In contrast to other confocal-feedback 3D single-particle tracking demonstrations, we tracked single DNA reporter strands inside a live cell and measured their annealing-melting kinetics. Although camera-based techniques combined with point-spread function engineering can achieve 3D tracking in live cells, they do not offer any lifetime monitoring capability that can be used to reveal the molecular binding kinetics. While two-color colocalization and 2D tracking can provide a full dimerization kinetics analysis of G protein coupled receptor in live cells, the 2D-TIRF imaging method is not suitable to probe the binding kinetics of a biomolecule deep in cytoplasm. On the contrary, our 3D-SMT method uses multiple single-photon detectors or multiplexed pulsed laser illuminations to achieve spatial filtering, which not only allows for high-resolution 3D localization of single molecules in live cells, but enables simultaneous characterization of molecular binding state through a continuous lifetime measurement. The data acquired can be used to generate new models that can predict in-cellulo hybridization kinetics from sequence, study the molecular crowding inside cells and probe the cellular development and transition states. More details can be found in Chen et al., JACS, 2019.

 

Deep Learning-assisted design of fluorescence nanobiosensors

The ability to design and synthesize nanomaterials with specific photophysical properties is not only a great intellectual challenge, but also one with important practical consequences. To address this challenge, we are currently exploring a new class of biolabels termed few-atom noble metal nanoclusters. Noble metal nanoclusters are collections of small numbers of gold or silver atoms (2-30 atoms) with physical sizes close to the Fermi wavelength of an electron (~0.5 nm for gold and silver). Providing the missing link between atomic and nanoparticle behavior in noble metals, these nanoclusters exhibit optical, electronic, and chemical properties dramatically different from those of much larger nanoparticles or bulk materials. Among those water-soluble noble metal nanoclusters newly developed, DNA-templated silver nanoclusters (DNA/AgNCs) have attracted great interest in biosensing owing to a number of useful photophysical and photochemical properties. For instance, controlled conversion of DNA/AgNCs between bright and dark states by guanine proximity has led to the invention of a new molecular probe, termed a NanoCluster Beacon (NCB), that “lights up” upon binding with a DNA target. Not relying on Főrster energy transfer as the fluorescence on/off switching mechanism, NCBs have the potential to reach an ultrahigh signal-to-background (S/B) ratio in molecular sensing. Since the fluorescence enhancement is caused by intrinsic nucleobases, NCB detection is simple, inexpensive, and compatible with commercial DNA synthesizers. We hold 3 US patents on the silver nanocluster probes (10407715, 9499866, 8476014) and are currently collaborating with Dr. Jennifer Brodbelt in UT Chemistry and Dr. Minjun Kim at SMU in using mass spectrometry and nanopores to study DNA/AgNCs. More details can be found in Yeh et al., Nano Letters, 2010; Yeh et al., JACS, 2012; Obliosca et al., ACS Nano, 2014; Chen et al., JACS, 2015; Blevins et al., ACS Nano, 2019.

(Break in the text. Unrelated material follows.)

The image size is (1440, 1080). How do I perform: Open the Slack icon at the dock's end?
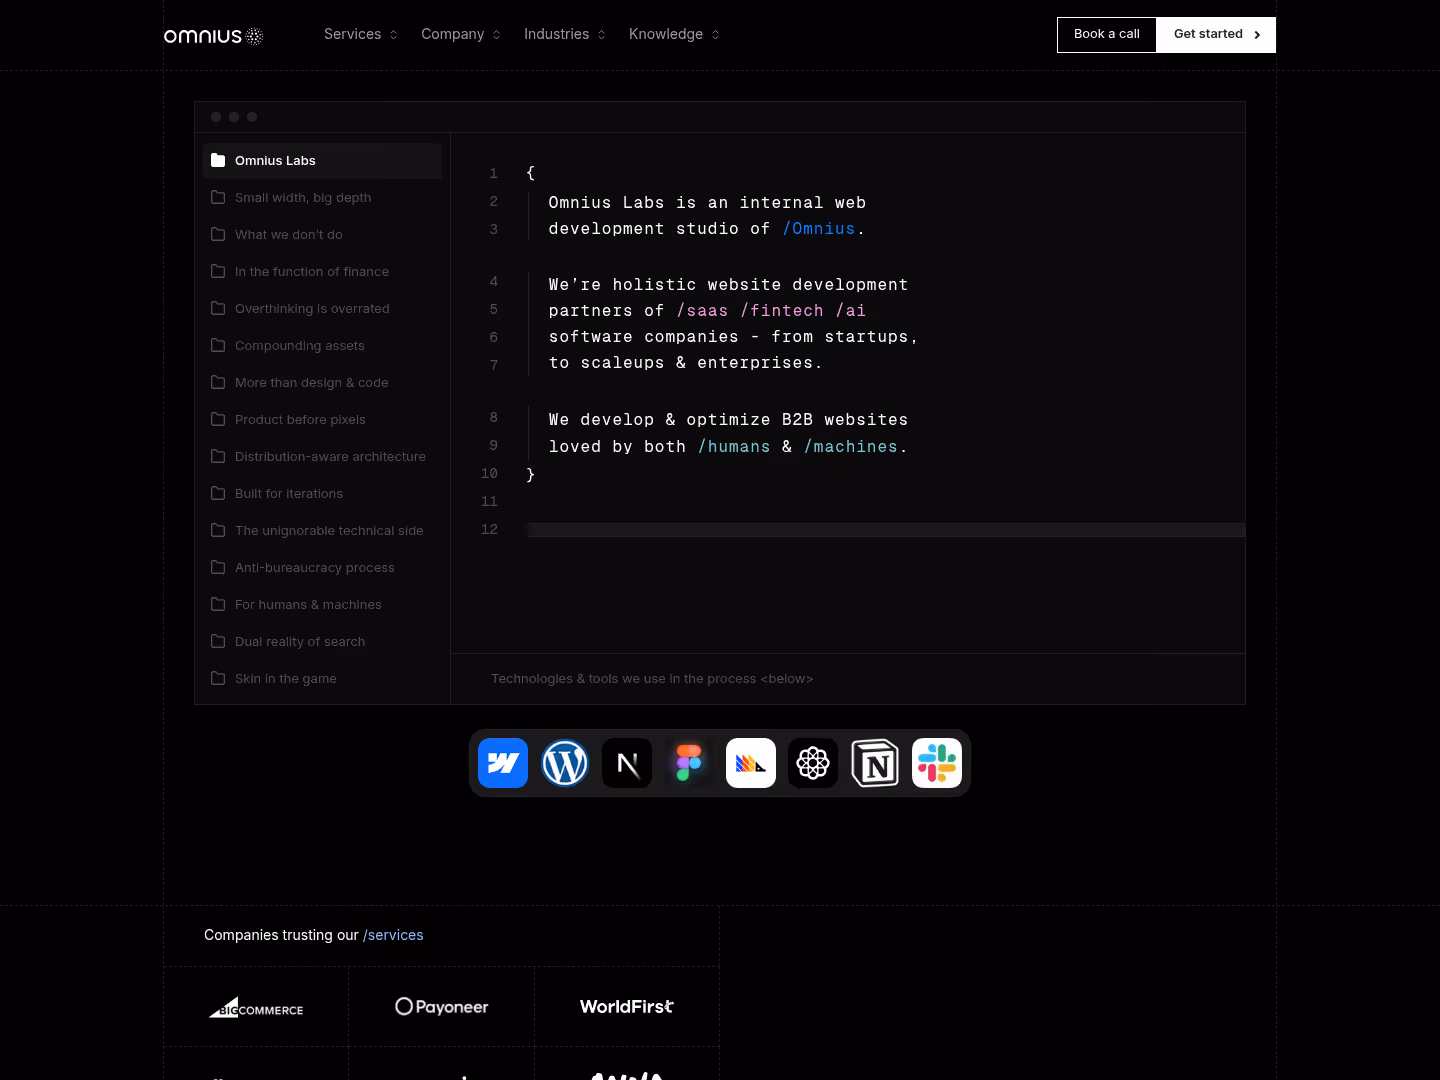click(x=936, y=762)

We are currently using deep learning models to predictively design silver nanocluster sensors with desired colors, on/off ratios and photostabilities. This is achieved by taking advantage of repurposed next generation sequencing technique. We recently screened 40,000 fluorescent nanomaterial species and elucidated the key factors to achieve a high synthesis yield and the design rules for creating bright yellow or red nanomaterial fluorophores (Kuo et al., Adv. Mater., 2022).

 

Deep and high-resolution 3D tracking of single particles using nonlinear and multiplexed illumination (TSUNAMI) 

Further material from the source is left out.